Ça ne s'était jamais vu dans le Commonwealth et c'était impossible aux États-Unis. Un acquittement de jury a quelque chose de sacré et jamais une cour d'appel ne peut y substituer son opinion pour déclarer un accusé coupable.

Si tel était le cas, on n'aurait pas besoin de jurés: il suffirait de confier tous les procès à des juges. Une des fonctions historiques du jury est parfois de refuser l'application trop brutale de la loi. Qu'importe, la Cour suprême avait tranché. Morgentaler a aussitôt été envoyé se faire infliger sa peine: 18 mois d'emprisonnement.

Ça ne s'était jamais produit et ça ne se reproduirait pas. Le gouvernement Trudeau a adopté «l'amendement Morgentaler»: une cour d'appel peut casser un verdict d'acquittement de jury, mais doit ordonner la tenue d'un nouveau procès.

En 1976, aussitôt élu, le gouvernement du PQ déclare qu'il n'y aura plus de poursuites pour avortement.

La loi, elle, n'avait pas changé. Les autres procureurs généraux du Canada entendaient la faire appliquer. Morgentaler est accusé en Ontario de complot avec d'autres médecins pour commettre des avortements. Il est à nouveau acquitté - comme quoi la théorie des jurés francophones n'était peut-être pas nécessaire. La Cour d'appel de l'Ontario casse ce verdict et ordonne un nouveau procès... Puis l'affaire retourne au plus haut tribunal du pays.

La Cour suprême a un nouvel outil: la Charte des droits et libertés. Et une première femme y a fait son entrée, une des plus grande juristes qu'ait connu la cour, Bertha Wilson. C'est elle qui pose la question fondamentale: l'État peut-il, constitutionnellement, forcer une femme à mener son foetus à terme? Elle répond non, et conclut qu'on ne peut pas créer de crime en conséquence.

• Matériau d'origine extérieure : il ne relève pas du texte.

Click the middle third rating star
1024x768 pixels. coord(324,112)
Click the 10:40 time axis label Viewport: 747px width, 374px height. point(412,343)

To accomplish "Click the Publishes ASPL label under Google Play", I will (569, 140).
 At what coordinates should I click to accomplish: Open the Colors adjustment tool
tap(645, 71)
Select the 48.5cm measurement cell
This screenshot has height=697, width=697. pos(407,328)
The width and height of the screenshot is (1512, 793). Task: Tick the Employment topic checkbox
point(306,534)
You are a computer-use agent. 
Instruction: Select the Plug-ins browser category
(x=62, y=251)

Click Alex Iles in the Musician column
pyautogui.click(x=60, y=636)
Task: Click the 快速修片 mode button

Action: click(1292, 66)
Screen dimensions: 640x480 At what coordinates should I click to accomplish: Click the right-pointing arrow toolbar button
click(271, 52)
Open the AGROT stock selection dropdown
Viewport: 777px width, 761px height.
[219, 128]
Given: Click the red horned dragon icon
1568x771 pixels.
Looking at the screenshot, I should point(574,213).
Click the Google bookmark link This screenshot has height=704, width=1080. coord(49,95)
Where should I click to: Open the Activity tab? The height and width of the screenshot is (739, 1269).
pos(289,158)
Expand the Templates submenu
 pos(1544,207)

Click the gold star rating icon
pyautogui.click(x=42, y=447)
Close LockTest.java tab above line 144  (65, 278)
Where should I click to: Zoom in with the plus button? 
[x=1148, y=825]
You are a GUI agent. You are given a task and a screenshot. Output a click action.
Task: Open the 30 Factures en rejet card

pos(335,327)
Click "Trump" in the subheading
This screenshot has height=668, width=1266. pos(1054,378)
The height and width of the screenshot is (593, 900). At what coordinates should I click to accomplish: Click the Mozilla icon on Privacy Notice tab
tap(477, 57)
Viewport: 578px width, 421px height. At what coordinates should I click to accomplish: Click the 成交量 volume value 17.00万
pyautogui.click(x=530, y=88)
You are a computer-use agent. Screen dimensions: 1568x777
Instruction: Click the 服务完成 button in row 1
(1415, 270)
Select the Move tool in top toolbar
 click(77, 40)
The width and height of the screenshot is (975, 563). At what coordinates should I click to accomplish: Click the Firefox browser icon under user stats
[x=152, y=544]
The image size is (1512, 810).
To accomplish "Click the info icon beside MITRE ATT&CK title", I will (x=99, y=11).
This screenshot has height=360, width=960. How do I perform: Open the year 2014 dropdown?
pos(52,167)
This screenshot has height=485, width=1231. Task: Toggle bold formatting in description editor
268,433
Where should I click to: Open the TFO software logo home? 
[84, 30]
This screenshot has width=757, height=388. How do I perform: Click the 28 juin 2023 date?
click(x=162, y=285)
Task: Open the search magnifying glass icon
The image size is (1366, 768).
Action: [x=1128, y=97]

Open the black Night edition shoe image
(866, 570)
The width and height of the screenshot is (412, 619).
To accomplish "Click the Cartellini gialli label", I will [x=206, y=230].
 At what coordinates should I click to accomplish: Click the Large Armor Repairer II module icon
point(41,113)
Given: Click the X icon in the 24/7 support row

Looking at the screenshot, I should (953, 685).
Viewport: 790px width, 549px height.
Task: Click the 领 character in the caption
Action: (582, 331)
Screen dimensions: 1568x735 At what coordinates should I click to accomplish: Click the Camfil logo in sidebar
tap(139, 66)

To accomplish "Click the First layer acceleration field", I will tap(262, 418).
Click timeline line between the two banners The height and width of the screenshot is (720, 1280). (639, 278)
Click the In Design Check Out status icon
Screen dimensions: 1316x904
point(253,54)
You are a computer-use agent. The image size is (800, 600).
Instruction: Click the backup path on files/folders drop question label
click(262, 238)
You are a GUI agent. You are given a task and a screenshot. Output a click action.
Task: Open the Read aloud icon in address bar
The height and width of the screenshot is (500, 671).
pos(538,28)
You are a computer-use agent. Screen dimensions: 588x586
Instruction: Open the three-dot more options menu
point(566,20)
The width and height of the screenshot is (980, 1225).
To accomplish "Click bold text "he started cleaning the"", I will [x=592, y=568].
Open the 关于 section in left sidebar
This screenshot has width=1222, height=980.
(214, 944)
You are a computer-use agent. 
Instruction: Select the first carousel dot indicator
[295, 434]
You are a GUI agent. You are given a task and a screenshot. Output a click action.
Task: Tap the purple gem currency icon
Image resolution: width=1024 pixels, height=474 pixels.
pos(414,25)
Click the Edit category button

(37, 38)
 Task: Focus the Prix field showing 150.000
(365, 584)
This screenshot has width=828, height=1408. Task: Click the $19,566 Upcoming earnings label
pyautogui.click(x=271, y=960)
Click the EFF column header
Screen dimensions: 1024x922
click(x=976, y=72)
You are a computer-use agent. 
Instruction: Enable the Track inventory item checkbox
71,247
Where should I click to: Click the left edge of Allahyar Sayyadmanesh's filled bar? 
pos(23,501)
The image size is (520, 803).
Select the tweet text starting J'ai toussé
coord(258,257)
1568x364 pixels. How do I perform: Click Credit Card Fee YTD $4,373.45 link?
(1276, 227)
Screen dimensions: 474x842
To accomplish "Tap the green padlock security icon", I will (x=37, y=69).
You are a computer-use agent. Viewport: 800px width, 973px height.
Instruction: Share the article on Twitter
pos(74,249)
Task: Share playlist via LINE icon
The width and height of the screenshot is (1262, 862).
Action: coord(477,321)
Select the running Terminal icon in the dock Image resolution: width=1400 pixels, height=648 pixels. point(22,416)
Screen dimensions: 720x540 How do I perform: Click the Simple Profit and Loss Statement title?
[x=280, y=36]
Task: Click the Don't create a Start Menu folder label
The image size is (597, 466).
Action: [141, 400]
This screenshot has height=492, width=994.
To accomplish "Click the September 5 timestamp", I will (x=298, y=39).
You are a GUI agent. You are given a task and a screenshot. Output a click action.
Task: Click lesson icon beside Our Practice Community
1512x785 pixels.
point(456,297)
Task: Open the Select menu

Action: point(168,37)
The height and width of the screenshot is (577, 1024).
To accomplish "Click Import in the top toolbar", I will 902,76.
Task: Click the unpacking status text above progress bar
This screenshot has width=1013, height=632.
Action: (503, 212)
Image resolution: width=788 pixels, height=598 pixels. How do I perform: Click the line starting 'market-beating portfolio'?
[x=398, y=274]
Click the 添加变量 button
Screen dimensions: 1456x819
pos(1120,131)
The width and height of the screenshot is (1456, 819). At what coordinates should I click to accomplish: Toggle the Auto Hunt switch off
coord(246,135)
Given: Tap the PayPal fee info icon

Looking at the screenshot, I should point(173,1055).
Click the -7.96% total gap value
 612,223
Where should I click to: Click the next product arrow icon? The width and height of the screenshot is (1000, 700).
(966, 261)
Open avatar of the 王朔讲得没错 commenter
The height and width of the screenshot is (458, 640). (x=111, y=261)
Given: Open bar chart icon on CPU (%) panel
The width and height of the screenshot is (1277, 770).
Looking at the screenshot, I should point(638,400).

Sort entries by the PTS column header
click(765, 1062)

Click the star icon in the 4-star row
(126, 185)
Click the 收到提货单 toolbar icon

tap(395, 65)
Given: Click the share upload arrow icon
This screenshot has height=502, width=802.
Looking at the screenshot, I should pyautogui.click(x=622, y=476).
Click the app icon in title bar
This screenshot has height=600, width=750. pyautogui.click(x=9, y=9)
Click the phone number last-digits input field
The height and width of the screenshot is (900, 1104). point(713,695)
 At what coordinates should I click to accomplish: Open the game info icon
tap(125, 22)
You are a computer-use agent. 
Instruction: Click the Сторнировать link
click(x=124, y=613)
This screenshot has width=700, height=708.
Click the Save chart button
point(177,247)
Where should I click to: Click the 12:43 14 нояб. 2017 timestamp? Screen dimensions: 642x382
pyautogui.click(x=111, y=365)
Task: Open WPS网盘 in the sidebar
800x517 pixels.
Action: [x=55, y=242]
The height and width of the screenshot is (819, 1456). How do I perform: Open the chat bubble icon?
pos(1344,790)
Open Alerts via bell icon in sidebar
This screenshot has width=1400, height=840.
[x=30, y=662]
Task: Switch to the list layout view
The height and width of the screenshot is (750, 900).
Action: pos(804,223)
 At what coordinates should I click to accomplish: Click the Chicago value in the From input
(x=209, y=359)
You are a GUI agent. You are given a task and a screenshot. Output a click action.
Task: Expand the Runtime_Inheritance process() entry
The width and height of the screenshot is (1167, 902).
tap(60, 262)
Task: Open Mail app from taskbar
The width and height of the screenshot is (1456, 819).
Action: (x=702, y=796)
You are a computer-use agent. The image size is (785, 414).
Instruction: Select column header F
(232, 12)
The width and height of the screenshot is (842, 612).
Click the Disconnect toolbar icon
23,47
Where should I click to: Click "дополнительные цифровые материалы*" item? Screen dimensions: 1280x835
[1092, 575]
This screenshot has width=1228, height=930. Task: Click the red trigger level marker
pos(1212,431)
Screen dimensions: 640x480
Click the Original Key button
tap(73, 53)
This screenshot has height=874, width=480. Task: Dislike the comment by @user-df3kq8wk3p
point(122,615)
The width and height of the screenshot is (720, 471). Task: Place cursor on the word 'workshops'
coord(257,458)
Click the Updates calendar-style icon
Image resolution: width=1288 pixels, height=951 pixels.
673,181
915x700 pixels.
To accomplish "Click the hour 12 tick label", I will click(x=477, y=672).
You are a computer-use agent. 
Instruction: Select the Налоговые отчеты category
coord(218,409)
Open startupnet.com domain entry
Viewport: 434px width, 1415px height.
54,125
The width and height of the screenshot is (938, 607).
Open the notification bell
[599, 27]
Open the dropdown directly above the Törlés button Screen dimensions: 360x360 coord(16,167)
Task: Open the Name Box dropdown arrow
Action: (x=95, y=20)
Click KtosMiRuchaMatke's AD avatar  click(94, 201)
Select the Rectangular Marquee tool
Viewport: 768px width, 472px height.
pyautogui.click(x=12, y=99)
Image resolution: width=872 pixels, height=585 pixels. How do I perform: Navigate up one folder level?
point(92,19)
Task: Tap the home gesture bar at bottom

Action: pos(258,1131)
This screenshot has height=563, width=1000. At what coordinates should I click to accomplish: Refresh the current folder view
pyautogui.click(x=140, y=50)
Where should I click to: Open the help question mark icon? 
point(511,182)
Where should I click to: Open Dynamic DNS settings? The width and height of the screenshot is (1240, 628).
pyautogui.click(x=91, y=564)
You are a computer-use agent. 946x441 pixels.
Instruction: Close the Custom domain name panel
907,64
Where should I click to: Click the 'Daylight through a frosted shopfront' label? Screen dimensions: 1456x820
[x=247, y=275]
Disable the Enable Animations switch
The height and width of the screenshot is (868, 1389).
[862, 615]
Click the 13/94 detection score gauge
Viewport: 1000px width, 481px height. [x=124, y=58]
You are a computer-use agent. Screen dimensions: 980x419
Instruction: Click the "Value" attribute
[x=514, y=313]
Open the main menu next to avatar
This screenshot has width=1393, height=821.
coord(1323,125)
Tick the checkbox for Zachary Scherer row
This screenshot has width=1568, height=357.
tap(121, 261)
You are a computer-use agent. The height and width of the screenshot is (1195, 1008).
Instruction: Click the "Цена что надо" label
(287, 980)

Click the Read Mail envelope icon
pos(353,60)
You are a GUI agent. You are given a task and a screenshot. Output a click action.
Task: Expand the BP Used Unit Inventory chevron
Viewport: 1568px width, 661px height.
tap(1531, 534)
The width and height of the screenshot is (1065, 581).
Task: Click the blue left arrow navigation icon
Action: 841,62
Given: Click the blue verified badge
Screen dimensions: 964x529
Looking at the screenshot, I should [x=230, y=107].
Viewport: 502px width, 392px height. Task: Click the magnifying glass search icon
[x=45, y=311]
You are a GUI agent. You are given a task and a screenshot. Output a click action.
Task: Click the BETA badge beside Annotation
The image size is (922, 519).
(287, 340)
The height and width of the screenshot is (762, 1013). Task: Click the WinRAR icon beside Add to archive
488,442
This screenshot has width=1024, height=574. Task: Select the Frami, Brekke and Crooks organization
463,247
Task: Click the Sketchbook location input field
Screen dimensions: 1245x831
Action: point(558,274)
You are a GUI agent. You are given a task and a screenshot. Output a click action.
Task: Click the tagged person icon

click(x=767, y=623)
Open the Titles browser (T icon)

Ce qui ne veut pas dire que tout soit réglé. Aucun encadrement législatif n'a suivi, y compris pour les avortements tardifs.

Le fait est que Morgentaler a réécrit à lui seul le droit des femmes.

C'est fou ce qu'un homme résolu peut faire bouger dans un pays, même quand toute la force de la loi se déchaîne contre lui.